As primeiras vozes que se
levantaram, contra a austeridade que nos está a ser imposta pelos mandatários
internos da troika estrangeira, foram apelidadas de “radicais” e “extremistas”.
Infelizmente para todos nós, elas estavam cheias de razão e o seu raciocínio
completamente correto. Com o passar do tempo e à medida ia aumentando o
descalabro que nos está a atingir em todos os sentidos, mais e mais gente,
insuspeita de qualquer tendência esquerdista, vem tecendo as mais agrestes críticas
aos desvarios do Governo cuja máxima preocupação é a defesa dos interesses da
banca e do capital financeiro. Nicolau Santos
é uma dessas vozes cuja opinião nos chega, tanto através da rádio como por meio
do que escreve. Um dos seus textos desta semana, no caderno Economia do
Expresso, é um alerta de grande qualidade e de leitura simples como poderemos
verificar pela sua transcrição.
Está a acontecer. Já se
percebeu?
Está
a acontecer. Aquilo que nem nos passava pela cabeça que pudesse acontecer está
mesmo a acontecer. Está a acontecer cada vez mais e com mais regularidade as
farmácias não terem os medicamentos de que precisamos. Está a acontecer que nos
hospitais há racionamento de fármacos e uma utilização cada vez mais limitada
de equipamentos. Está a acontecer que muitos produtos que comprávamos nos
supermercados desapareceram e já não se encontram em nenhuma prateleira. Está a
acontecer que a reparação do carro, que necessita de um farol ou de uma peça,
tem agora de esperar uma ou duas semanas porque o material tem de ser importado
do exterior. Está a acontecer que as estradas e as ruas abrem buracos com
regularidade, que ou ficam assim durante longos meses ou são reparados de forma
atamancada, voltando rapidamente a reabrir. Está a acontecer que a iluminação pública
é mais reduzida, que mais e mais lojas de centros comerciais são entaipadas e
desaparecem misteriosamente. Está a acontecer que nas livrarias há menos
títulos novos e que as lojas de música se volatilizam completamente. Está a
acontecer que nos bares e restaurantes há agora vagas com fartura, que os
cinemas funcionam a meio gás, que os teatros vivem no terror da falta de
público.

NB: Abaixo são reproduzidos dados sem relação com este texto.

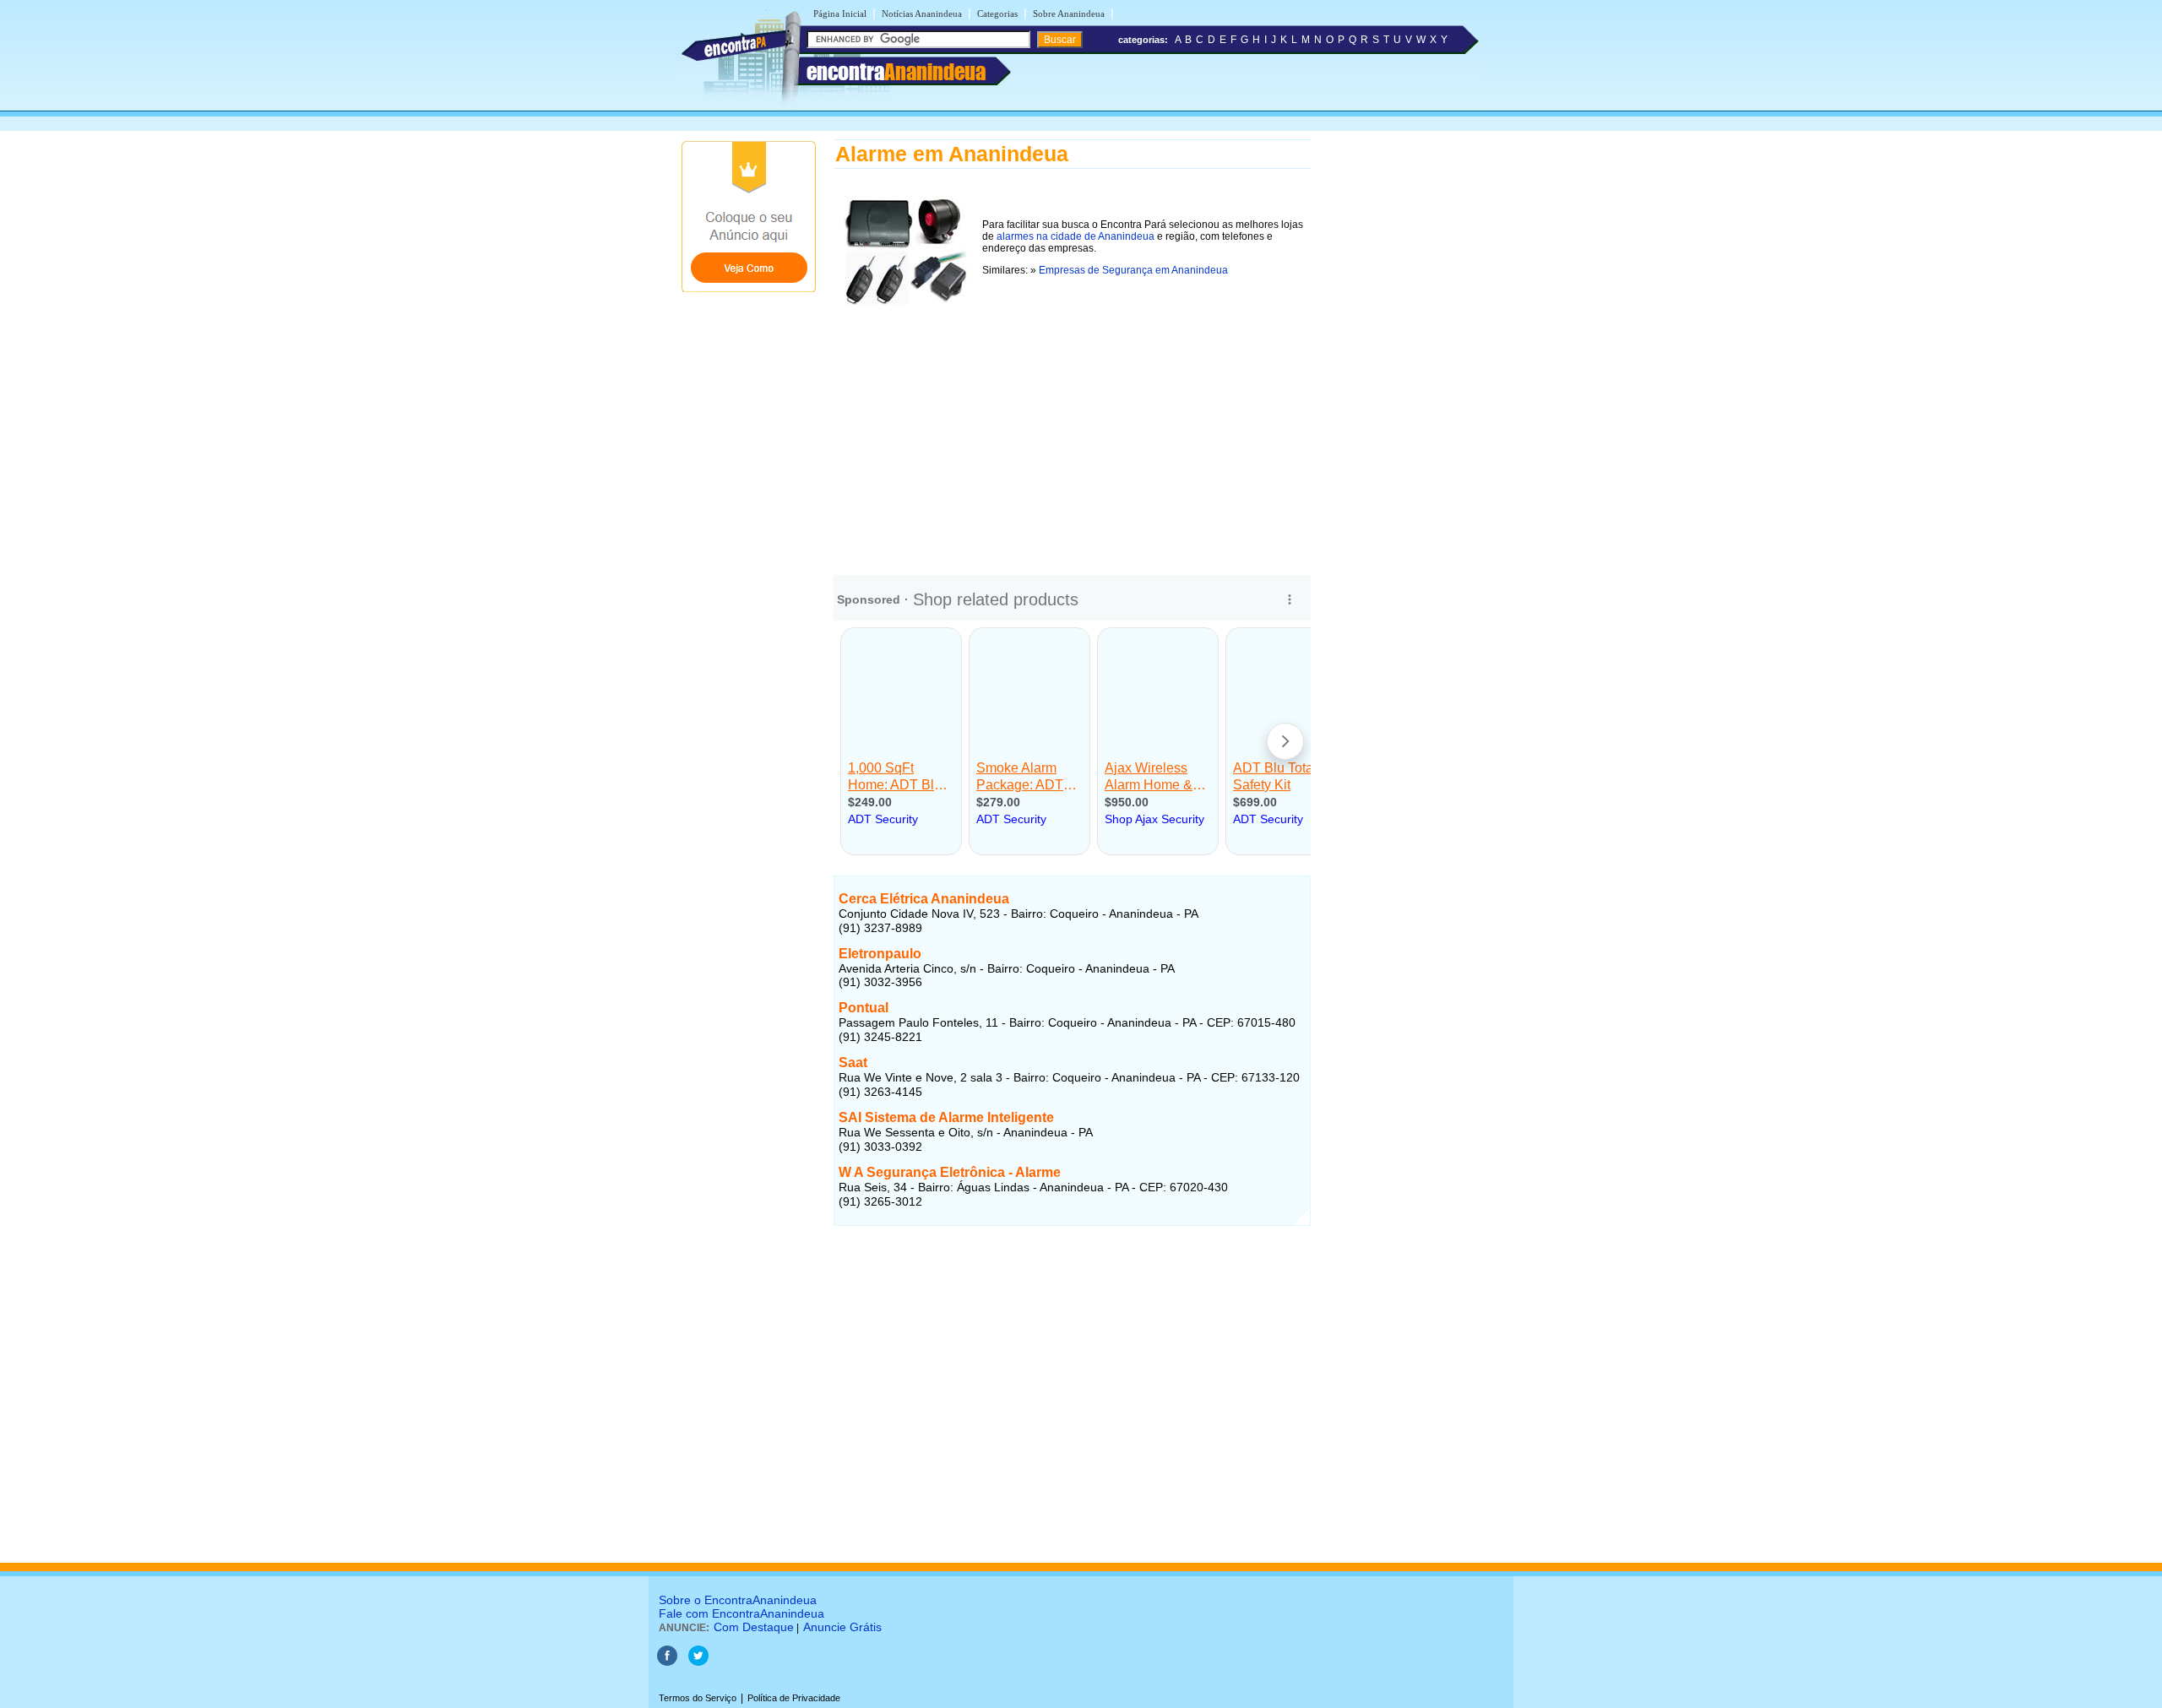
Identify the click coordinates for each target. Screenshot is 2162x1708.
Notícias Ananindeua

Está tudo isto a acontecer a nós, como o sapo colocado em água fria
que vai aquecendo lentamente até ferver, não vemos o perigo, vamos aceitando
resignados este lento mas inexorável definhar da nossa vida coletiva e do
Estado social, com uma infinita tristeza e uma funda perturbação.
Está
a acontecer e não poderia ser de outro modo. Está a acontecer porque esta política
cega de austeridade está a liquidar a classe média, conduzindo-a a uma crescente
pauperização, de onde não regressará durante décadas. Está a acontecer porque,
nos últimos quase 40 anos, foi eta classe média que alimentou cinemas, teatros,
espetáculos, restaurantes, comércio, serviços de saúde, tudo o que verdadeiramente
mudou o país e aquilo que verdadeiramente traduz os hábitos de consumo numa
sociedade moderna. Foi na classe média – de professores, médicos, funcionários
públicos, economistas, pequenos e médios empresários, jornalistas, artistas,
músicos, dançarinos, advogados, polícias, etc. –, que a austeridade cravou o
seu mais afiado e longo punhal. E com a morte da classe média morre também a
economia e o próprio país.
E
morre porque era esta classe média que mais consumia – e que mais estimulava –
os produtos culturais nacionais, da cultura à dança, dos jornais às revistas,
da música a outro tipo de espetáculos e de manifestações culturais. É por isso
que a cultura está a morrer neste país, juntamente com a economia. E se a
economia pode ainda recuperar lentamente, já a cultura que desaparece não volta
mais. Um país sem economia é um sítio. Um país sem cultura não existe.
Durante
a II Guerra Mundial, quando o esforço militar consumia todos os recursos das
ilhas britânicas, foi sugerido ao primeiro-ministro Winston Churchill que
cortasse nas verbas da cultura. O homem que conduziu a Inglaterra à vitória
sobre a Alemanha recusou perentoriamente. “Se cortamos na cultura estamos a
fazer esta guerra para quê? Mutatis mutandis, a mesma pergunta poderíamos fazer hoje:
se retiramos todas as verbas para a cultura, estamos a fazer este ajustamento
em nome de quê? Mas esta, claro, é uma questão que nunca se colocará às
brilhantes cabeças que nos governam.